The lack of births among the northern whites creates a physiological problem as well: the longer the female rhinos spend without being pregnant, the greater the chance of cysts developing in their uteruses.
At this stage, every option for survival involves discussing the most intimate details of the animals, and some may find this distasteful.
The last male, Sudan, is too old to mount and his sperm is poor quality. One female in Kenya, Najin, has hind legs too weak to carry the weight of being mount. Her daughter, Fatu, has problems with her uterus. So does Nabire, in the Czech Republic. Nola, a female in San Diego, has passed reproductive age.
Over the years, artificial insemination (AI) has been tried, and although it has succeeded with plenty of other species, including other kinds of rhinos, it has never worked for the northern whites.
The last northern white rhinos
Angalifu - Male, 44 years old. Died at San Diego Zoo on 14 December
Nola - Female, approx. 40 years old. Lives at the San Diego Zoo. Attempts to mate her with Angalifu failed
Nabire - Female, 31 years old. Born in captivity.
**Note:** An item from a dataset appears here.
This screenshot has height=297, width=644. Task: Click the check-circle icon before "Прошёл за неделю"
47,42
Housed at Dvur Kralove Zoo, Czech Republic
Sudan - Male, 43 years old. Lives in semi-wild state at Ol Pejeta Conservancy, Kenya. Captured from the wild at age three. Probably too elderly to mate naturally
Najin - Female, 25 years old. Lives at Ol Pejeta Conservancy. May still be a candidate for artificial insemination, but previous attempts in Czech Republic failed
Fatu - Female, 14 years old. Najin's daughter. Absence of pregnancies has probably rendered her infertile
The next step might be IVF - fertilisation in a test tube. Scientists from a leading laboratory, the Leibniz Institute for Zoo and Animal Research in Berlin, have used the technique to create an embryo for a black rhino, and they believe that it could help the northern whites.
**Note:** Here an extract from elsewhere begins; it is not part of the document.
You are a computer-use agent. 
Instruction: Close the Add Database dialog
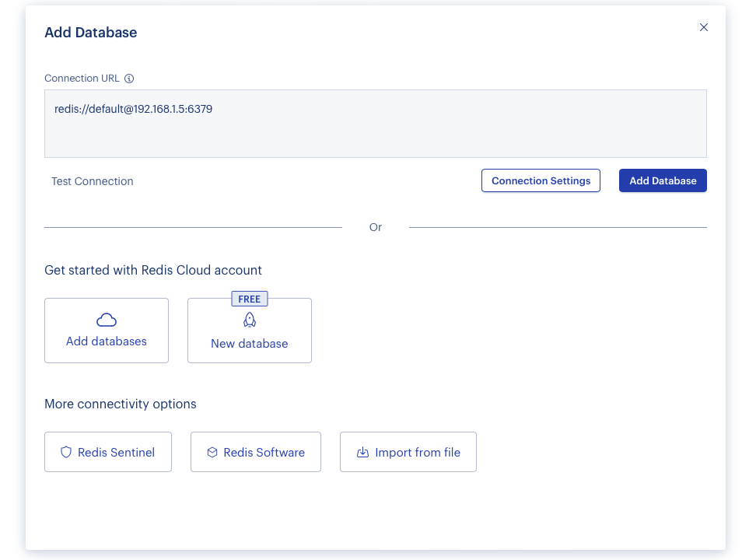[704, 27]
Beyond that, they and others hope to use stem cells as another way of creating embryos.
And the thinking stretches into the future: if samples of sperm and eggs are collected and stored in deep cold liquid nitrogen, they would keep alive the hope of bringing back the northern whites when the technology makes it easier in the future.
Already there are samples of sperm from the animals, together with samples of skin cells, but so far no eggs.
However these are controversial technologies in a field that has generally preferred to encourage conservation by the most natural means possible. Test tubes, freezers and genetic science do not sit comfortably with the more traditional approaches.
And there are questions of practicality and safety too: in one operation at Dvur Kralove zoo, a rhino died; in another, a keeper was killed. Over the years, the zoo has carried out as many as 30 sedations on seven different northern white rhinos, and each intervention brings risks.
All these issues will be in the minds of the zoo's senior staff as they meet conservation experts in Kenya in the coming days.
Since it was mankind that caused the demise of the species, should mankind feel obliged to use every technique to keep it alive?
Or is it better to recognise, however reluctantly, that the moment has passed, and that effort would be better focused on the next species facing extinction? This will not be the last time the question is raised.